A metà anni ’90 i Van Halen venivano da un periodo di successi ininterrotti di quasi due decadi, da album vendutissimi che avevano fruttato una serie continua di numeri uno nelle classifiche americane e da tour mondiali imponenti come testimoniato nel doppio “Live: Right Here, Right Now”.
Soprattutto l’ultimo album in studio, “F.U.C.K.”, aveva unito critica e pubblico, portando a un Grammy Award.

Cosa poter ancora realizzare a questo punto, in un periodo musicale dove grunge e alternative rock regnavano sovrani? “Balance” fu la risposta: un “bilancio” tra passato, presente e futuro, e allo stesso tempo un “equilibrio” tra le varie sfaccettature stilistiche presenti all’interno dell’album.
Nel disco, infatti, si respira un’atmosfera diversa rispetto a tutti i precedenti lavori, sicuramente più dark, soprattutto in alcuni punti: i testi sono più impegnati e nell’insieme, pare un’opera più matura e riflessiva. Già dall’immagine di copertina si avverte qualcosa di diverso e meno divertito del solito, con due bambini siamesi sopra ad un’altalena in un paesaggio desolato dai colori cupi. “Balance” è il decimo lavoro in studio della band e quarto e ultimo con Sammy Hagar, salvo una manciata di brani inediti successivi presenti in due “best of”: il tour di presentazione fece anche una data a Milano nel ’95, a oggi loro ultima esibizione in Italia.

L’album parte bene con la profetica “The Seventh Seal”, aperta da un coro di monaci. Come struttura il pezzo ricorda “Poundcake”, opening track di “F.U.C.K.”. Il suono di chitarra appare ancora più gonfio e potente. Il testo tratta di spiritualità, tema finora alieno a Sammy Hagar e soci.

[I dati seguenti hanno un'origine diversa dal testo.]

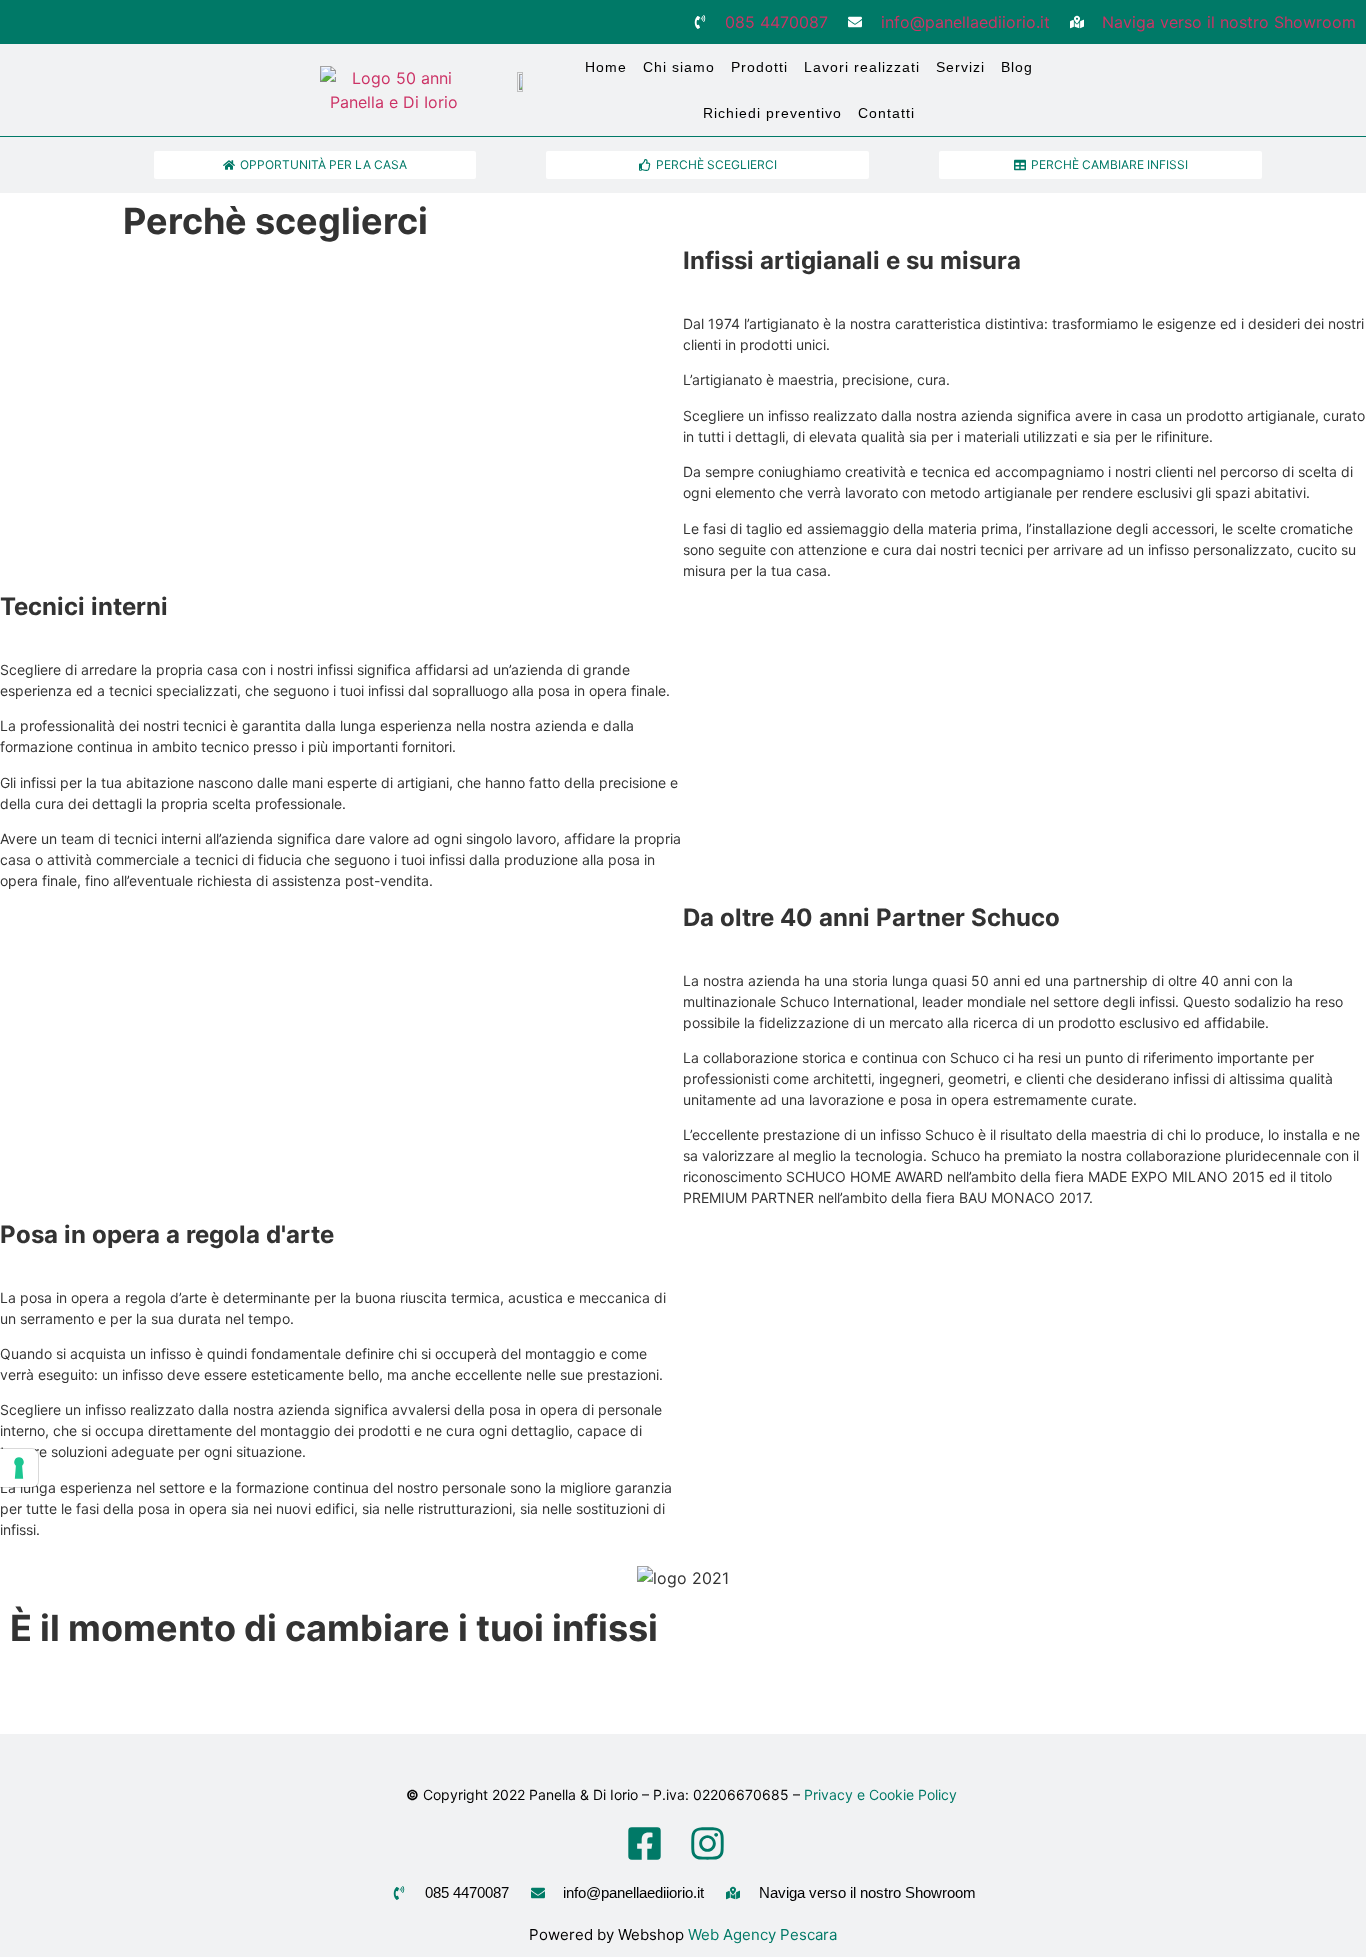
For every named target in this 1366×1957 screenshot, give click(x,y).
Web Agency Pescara (762, 1934)
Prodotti (759, 67)
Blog (1017, 67)
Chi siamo (679, 67)
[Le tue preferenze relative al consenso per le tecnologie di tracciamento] (19, 1468)
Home (606, 67)
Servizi (960, 67)
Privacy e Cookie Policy (882, 1794)
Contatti (886, 113)
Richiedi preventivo (772, 113)
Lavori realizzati (862, 67)
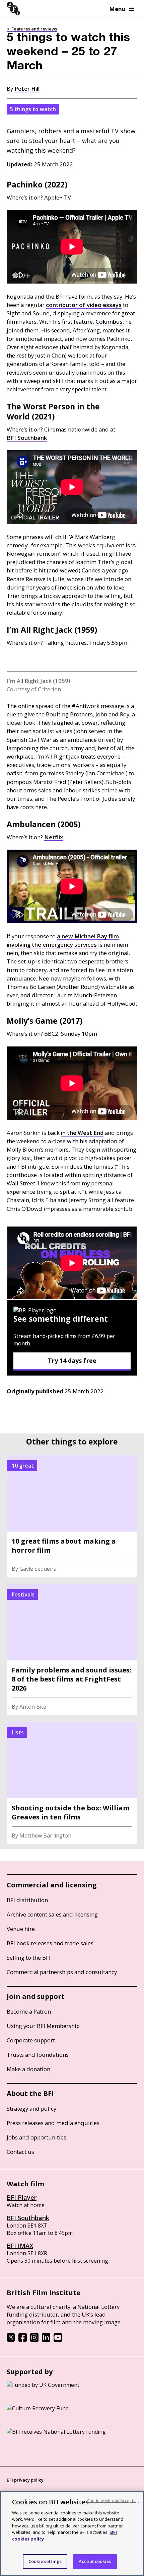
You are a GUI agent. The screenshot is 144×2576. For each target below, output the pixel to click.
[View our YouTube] (58, 2339)
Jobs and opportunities (36, 2137)
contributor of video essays (84, 305)
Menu (118, 9)
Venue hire (21, 1929)
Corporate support (31, 2040)
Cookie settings (45, 2561)
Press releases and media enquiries (53, 2123)
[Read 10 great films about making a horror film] (72, 1516)
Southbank (27, 438)
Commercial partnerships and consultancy (62, 1972)
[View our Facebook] (22, 2339)
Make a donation (28, 2069)
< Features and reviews (32, 29)
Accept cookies (95, 2561)
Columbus (109, 321)
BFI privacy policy (25, 2480)
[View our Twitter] (11, 2339)
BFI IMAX (20, 2246)
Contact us (20, 2152)
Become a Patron (29, 2011)
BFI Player (22, 2197)
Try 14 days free (72, 1360)
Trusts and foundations (38, 2054)
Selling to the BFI (29, 1957)
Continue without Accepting (113, 2500)
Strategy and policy (31, 2108)
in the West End (82, 1133)
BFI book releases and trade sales (50, 1943)
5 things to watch (33, 109)
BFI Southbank (28, 2218)
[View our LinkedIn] (46, 2339)
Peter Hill (27, 88)
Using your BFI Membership (43, 2026)
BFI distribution (27, 1900)
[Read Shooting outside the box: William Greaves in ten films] (72, 1783)
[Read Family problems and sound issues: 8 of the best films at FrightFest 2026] (72, 1649)
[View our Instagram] (34, 2339)
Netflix (53, 837)
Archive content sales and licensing (52, 1914)
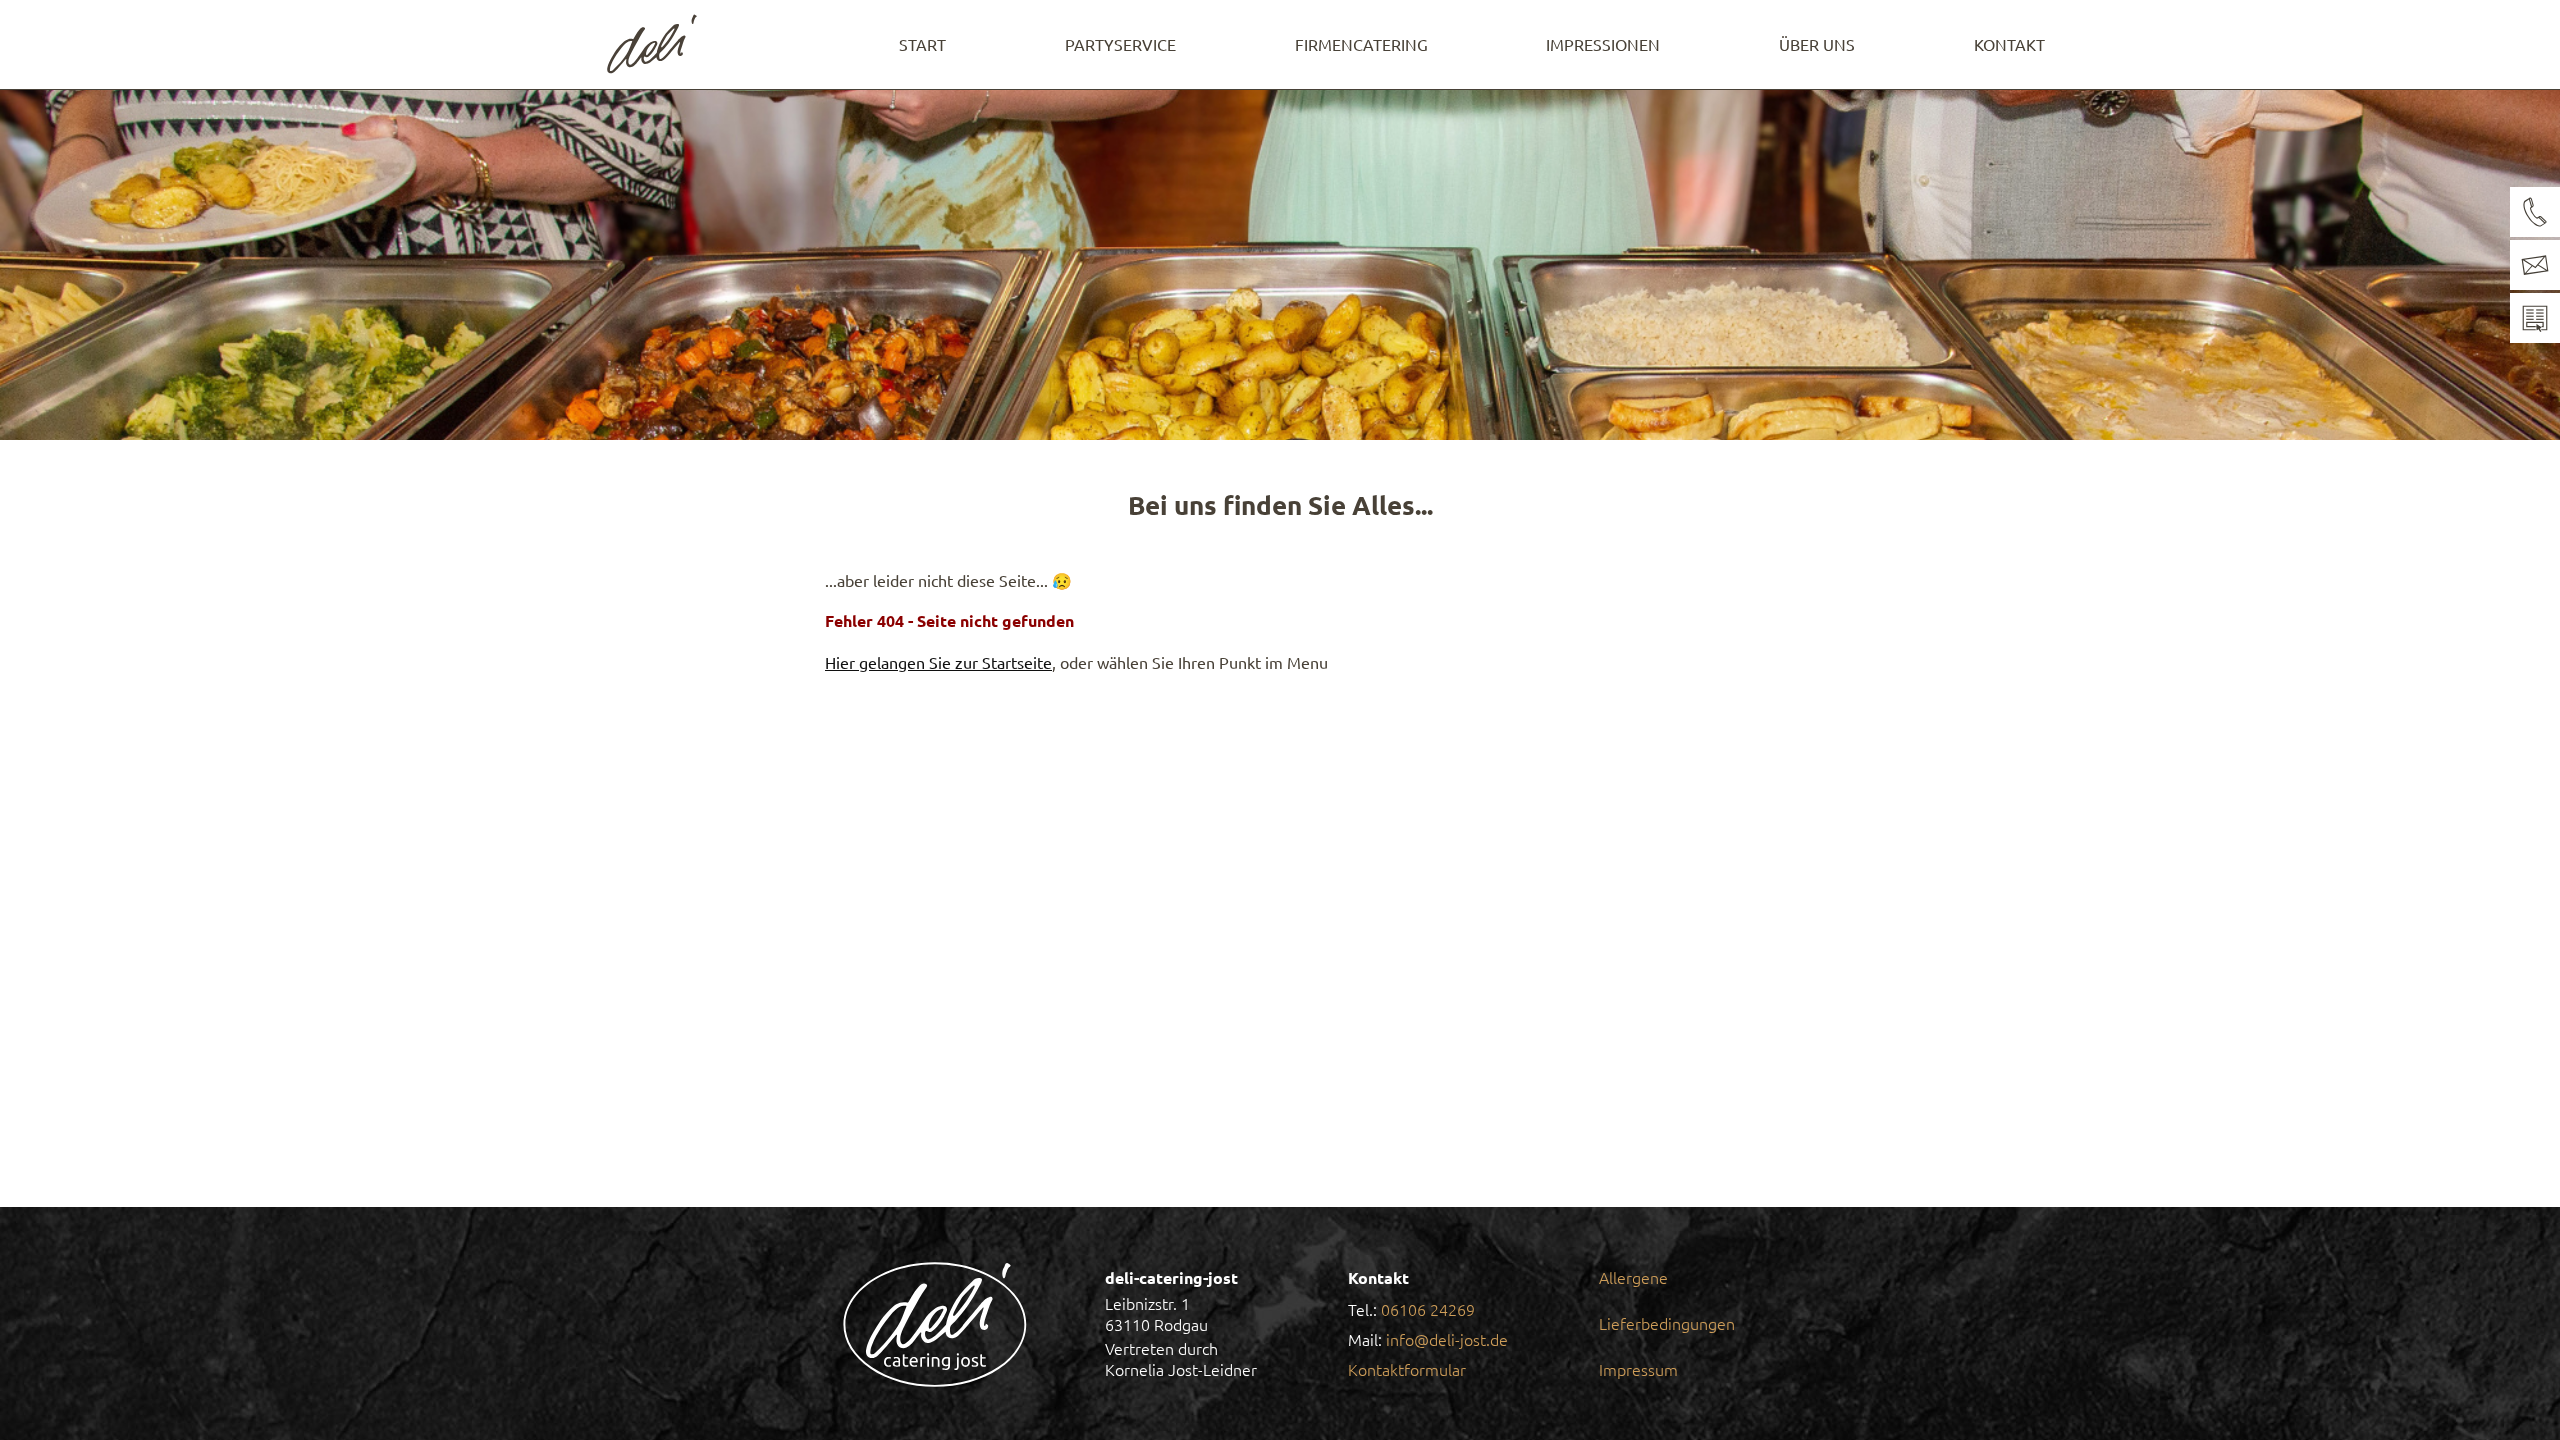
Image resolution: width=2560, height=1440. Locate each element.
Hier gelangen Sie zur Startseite (938, 662)
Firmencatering (1361, 44)
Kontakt (2009, 44)
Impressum (1638, 1369)
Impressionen (1603, 44)
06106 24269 (1428, 1309)
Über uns (1817, 44)
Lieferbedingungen (1667, 1323)
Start (922, 44)
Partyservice (1120, 44)
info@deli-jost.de (1447, 1339)
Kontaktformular (1407, 1369)
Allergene (1633, 1277)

A seguire “Can’t Stop Lovin’ You”, brano molto radiofonico con ritornello zuccheroso di facile presa, accompagnato da un videoclip azzeccato. “Don’t Tell Me (What Love Can Do)” è il primo singolo dell’album ed è il pezzo che non ci si sarebbe aspettati dai Van Halen. Parte con un riff cadenzato, ipnotico e minaccioso: filtrerà un po’ di luce solo nel ritornello. Il testo è cupo e non offre speranze. I due soli, melodici e per niente pirotecnici, come invece ci aveva sempre abituati Eddie Van Halen, dimostrano un’ulteriore svolta stilistica anche a livello degli strumenti, più morigerati ed al servizio della canzone.

Ora però basta con i pezzi seriosi e via a fare un giretto ad “Amsterdam”: Sammy Hagar ce la illustra con tutto il suo solito humor, ma non certo per quanto riguarda le sole bellezze artistiche…
Party song col ritornello molto azzeccato e di presa, fin dall’inizio mostra il perfetto amalgama tra chitarra, batteria e basso che fanno sembrare semplici e naturali anche ritmiche complesse.
L’atmosfera allegra continua con la sfrenata “Big Fat Money”, il pezzo più distante dallo spirito dell’album nel suo complesso. Da notare la particolarità dell’assolo di chitarra che suona in pulito con sonorità che quasi si avvicinano a qualcosa di jazzato, contro ritmiche distorte e tirate. “Strung Out” arriva come boccata di ossigeno e vede impegnato Eddie a pizzicare le corde interne di un pianoforte con oggetti di vario tipo. Breve e strumentale, “Strung Out” introduce alla delicata ballata pianistica “Not Enough”, davvero ben strutturata e riuscita. Il testo riflette sul tema dell’amore in maniera malinconica come in altre liriche del disco: a livello di rapporto di coppia in “Not Enough” ed in “Can’t Stop Lovin’You”, in termini più universali in “Don’t Tell Me (What Love Can Do)”.
Forse un riverbero della situazione sentimentale di Sammy Hagar, all’epoca da poco divorziato dalla moglie.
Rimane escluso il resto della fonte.